CLEVELAND, Ohio — Clergy, delegates, and community members gathered at the Renaissance Hotel in downtown Cleveland, OH, on Friday evening, April 29, to honor two individuals for their support of the Armenian Church and contributions to the greater Armenian community. The Grand Banquet of the 114th Diocesan Assembly was hosted by the St. Gregory of Narek Armenian Church of Richmond Heights.
The award for the “Friend of the Armenians” was bestowed on Dr. Taner Akçam, professor of history and the Kaloosdian/Mugar Chair in Armenian Genocide Studies at Clark University, in Worcester.

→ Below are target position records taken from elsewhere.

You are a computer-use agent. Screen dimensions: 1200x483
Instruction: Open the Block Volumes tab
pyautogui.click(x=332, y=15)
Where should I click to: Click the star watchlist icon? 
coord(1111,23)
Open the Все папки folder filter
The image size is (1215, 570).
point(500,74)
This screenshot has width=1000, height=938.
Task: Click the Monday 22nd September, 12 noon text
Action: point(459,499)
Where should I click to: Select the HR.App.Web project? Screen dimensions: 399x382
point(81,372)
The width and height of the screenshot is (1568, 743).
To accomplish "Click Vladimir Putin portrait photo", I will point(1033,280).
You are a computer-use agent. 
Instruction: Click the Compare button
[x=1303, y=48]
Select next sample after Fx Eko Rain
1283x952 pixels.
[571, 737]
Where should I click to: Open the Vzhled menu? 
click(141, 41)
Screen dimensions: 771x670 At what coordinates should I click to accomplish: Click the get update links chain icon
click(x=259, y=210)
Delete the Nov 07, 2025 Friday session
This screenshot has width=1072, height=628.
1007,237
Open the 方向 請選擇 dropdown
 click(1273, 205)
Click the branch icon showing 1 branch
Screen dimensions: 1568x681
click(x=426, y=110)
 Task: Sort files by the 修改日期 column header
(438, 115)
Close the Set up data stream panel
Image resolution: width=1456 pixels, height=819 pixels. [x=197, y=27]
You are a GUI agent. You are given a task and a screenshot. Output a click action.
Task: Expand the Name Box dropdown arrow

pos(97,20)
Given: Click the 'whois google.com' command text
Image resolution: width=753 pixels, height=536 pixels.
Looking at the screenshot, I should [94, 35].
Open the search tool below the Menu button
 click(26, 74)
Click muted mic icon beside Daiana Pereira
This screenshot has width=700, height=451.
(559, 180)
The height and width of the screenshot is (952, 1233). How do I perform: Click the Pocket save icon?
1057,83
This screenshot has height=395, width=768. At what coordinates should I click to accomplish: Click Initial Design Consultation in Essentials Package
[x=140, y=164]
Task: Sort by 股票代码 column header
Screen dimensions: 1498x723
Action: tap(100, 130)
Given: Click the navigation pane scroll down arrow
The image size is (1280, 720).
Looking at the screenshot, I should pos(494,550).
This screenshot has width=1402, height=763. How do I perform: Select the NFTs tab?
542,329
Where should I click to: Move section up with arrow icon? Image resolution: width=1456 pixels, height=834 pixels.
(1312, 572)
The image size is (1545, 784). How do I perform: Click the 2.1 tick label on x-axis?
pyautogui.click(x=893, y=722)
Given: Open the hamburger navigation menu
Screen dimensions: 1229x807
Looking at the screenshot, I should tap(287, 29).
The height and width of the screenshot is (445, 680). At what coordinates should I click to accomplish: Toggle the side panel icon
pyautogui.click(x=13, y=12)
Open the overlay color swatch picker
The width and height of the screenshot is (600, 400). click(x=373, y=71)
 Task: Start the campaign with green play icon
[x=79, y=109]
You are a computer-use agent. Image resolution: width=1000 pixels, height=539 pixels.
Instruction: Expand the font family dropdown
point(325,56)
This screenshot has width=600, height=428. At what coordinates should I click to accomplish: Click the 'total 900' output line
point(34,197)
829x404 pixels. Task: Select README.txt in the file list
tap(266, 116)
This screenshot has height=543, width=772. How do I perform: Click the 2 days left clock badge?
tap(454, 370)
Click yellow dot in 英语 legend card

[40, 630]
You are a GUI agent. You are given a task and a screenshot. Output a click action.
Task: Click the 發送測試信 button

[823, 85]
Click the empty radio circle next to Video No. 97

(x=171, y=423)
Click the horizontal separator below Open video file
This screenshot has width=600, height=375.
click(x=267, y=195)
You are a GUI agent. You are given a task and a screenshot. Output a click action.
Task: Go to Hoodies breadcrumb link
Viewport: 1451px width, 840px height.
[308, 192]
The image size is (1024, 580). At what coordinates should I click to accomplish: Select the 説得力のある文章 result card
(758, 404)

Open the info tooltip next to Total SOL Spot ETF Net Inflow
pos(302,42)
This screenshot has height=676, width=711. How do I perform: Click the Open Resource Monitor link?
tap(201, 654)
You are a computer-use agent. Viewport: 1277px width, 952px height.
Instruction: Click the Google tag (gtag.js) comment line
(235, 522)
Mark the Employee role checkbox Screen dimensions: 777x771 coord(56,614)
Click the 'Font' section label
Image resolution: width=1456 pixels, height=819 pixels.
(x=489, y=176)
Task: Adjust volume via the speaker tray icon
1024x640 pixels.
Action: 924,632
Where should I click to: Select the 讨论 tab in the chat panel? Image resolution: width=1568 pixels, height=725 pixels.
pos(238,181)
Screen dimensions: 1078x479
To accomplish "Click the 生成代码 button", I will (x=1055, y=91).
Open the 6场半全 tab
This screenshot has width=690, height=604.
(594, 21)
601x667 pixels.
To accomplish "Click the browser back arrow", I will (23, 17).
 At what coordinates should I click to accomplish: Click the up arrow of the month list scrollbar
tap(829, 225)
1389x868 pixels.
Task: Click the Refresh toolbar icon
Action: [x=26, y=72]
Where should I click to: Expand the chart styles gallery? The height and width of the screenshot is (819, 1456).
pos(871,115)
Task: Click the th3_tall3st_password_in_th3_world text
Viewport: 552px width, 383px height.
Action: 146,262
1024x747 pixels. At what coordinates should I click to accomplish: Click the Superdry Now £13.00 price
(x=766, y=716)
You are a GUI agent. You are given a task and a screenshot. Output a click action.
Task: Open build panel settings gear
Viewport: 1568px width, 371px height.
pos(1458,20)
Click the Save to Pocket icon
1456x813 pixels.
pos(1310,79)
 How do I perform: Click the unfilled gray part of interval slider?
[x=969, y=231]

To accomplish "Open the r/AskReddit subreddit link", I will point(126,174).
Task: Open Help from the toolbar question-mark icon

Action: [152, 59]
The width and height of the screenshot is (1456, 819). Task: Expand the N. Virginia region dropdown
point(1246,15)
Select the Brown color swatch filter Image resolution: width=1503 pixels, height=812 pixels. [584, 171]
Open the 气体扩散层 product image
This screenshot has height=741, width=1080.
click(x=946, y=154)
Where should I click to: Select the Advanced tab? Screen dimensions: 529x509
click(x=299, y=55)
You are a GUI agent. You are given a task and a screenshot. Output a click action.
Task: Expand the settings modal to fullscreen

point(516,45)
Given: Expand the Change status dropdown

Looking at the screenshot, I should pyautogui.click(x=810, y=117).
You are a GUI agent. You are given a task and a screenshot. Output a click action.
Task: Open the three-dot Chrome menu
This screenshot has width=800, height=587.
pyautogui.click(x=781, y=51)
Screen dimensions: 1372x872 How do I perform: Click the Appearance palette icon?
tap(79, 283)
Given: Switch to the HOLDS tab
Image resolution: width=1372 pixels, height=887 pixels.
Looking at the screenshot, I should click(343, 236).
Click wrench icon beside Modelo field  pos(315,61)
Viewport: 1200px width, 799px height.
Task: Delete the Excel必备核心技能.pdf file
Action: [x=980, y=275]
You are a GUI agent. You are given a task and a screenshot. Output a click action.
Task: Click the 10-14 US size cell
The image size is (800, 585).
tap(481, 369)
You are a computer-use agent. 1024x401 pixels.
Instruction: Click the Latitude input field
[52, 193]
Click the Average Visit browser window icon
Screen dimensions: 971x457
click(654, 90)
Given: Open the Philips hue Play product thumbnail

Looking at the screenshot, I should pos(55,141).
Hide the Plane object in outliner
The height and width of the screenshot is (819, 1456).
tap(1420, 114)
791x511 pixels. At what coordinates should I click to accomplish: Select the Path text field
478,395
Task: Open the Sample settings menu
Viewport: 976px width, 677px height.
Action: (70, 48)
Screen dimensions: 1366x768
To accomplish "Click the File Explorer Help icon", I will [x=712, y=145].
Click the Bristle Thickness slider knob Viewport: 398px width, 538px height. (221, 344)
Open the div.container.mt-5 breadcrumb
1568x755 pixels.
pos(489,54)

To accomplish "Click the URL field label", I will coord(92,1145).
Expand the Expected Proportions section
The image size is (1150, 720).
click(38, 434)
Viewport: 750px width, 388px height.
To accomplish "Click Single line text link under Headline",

A native of Turkey, Akçam was arrested in 1976 while serving as editor-in-chief of a student political journal. He was sentenced to 10 years in prison, and adopted by Amnesty International as a prisoner of conscience. A year later, he escaped to Germany, where he received political asylum and began his graduate work.
He received a Ph.D. from the University of Hannover with a dissertation titled, “Turkish Nationalism and the Armenian Genocide: On the Background of the Military Tribunals in Istanbul between 1919 and 1922.”
Akçam has written a number of books on the Armenian Genocide, including his landmark work of historical investigation, A Shameful Act: The Armenian Genocide and the Question of Turkish Responsibility.
His book, The Young Turks’ Crime Against Humanity, received the Hourani Book Prize of the Middle East Studies Association, and was listed by Foreign Affairs magazine among the “Best International Relations Books of 2012.”